## Source records

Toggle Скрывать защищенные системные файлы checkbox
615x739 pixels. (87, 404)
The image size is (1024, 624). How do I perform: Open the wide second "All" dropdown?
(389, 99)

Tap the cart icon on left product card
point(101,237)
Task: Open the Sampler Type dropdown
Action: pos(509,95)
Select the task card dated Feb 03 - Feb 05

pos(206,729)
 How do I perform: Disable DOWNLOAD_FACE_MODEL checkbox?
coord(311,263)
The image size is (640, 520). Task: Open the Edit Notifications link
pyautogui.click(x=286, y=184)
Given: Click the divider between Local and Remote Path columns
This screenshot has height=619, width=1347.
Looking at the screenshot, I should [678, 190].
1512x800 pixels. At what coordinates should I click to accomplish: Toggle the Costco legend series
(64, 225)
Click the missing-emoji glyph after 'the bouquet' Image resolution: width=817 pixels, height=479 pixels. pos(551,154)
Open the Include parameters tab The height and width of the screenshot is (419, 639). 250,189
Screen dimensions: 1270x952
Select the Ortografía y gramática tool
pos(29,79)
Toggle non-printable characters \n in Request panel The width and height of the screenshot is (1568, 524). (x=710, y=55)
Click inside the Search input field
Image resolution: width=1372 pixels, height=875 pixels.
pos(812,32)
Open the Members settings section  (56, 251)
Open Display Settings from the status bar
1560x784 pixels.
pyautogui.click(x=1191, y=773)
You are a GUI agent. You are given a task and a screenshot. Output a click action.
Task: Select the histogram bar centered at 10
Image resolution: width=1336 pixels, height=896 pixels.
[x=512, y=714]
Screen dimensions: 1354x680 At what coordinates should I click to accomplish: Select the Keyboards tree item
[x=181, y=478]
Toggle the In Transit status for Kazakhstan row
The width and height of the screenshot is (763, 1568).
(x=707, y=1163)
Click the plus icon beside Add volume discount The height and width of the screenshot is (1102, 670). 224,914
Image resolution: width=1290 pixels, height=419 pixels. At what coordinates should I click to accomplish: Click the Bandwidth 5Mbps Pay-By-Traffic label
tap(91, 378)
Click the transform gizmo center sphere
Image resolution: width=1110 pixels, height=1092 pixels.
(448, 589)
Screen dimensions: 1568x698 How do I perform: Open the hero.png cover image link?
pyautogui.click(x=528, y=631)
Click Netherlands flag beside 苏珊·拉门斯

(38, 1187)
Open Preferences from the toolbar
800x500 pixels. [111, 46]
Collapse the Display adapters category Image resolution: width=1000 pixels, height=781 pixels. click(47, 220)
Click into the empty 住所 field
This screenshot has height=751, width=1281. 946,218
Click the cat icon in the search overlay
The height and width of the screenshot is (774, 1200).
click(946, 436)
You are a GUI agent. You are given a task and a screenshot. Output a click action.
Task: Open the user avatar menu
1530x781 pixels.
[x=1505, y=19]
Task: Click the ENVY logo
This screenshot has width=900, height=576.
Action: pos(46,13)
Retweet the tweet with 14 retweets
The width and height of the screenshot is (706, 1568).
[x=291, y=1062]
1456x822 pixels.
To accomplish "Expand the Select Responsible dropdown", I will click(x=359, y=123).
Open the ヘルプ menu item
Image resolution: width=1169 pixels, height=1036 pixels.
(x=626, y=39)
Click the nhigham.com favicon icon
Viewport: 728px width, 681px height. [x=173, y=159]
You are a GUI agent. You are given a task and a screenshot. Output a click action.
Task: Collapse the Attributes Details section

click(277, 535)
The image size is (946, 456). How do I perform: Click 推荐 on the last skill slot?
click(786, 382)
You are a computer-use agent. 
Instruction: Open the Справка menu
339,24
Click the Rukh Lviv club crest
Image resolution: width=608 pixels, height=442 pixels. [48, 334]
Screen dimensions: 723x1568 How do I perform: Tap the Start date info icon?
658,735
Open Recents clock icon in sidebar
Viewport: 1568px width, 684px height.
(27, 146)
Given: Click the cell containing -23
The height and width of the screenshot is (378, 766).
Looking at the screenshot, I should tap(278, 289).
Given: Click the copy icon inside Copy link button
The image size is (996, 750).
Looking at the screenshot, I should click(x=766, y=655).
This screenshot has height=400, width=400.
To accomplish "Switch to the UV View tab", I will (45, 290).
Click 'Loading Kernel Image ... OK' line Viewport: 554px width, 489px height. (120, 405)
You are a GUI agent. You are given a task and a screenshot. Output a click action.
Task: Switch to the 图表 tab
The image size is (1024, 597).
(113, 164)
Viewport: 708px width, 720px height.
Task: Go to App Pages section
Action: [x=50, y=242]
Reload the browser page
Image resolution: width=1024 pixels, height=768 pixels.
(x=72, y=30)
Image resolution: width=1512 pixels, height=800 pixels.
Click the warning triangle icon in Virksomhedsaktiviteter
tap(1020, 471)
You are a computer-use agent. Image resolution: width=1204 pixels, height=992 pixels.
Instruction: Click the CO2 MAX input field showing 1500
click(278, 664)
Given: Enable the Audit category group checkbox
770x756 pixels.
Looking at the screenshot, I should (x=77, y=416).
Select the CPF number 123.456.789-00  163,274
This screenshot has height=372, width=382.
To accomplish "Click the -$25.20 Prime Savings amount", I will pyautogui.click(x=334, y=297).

## Aim
Pull out every line in the records above that contains the word "card".

## Problem solution
Tap the cart icon on left product card
Select the task card dated Feb 03 - Feb 05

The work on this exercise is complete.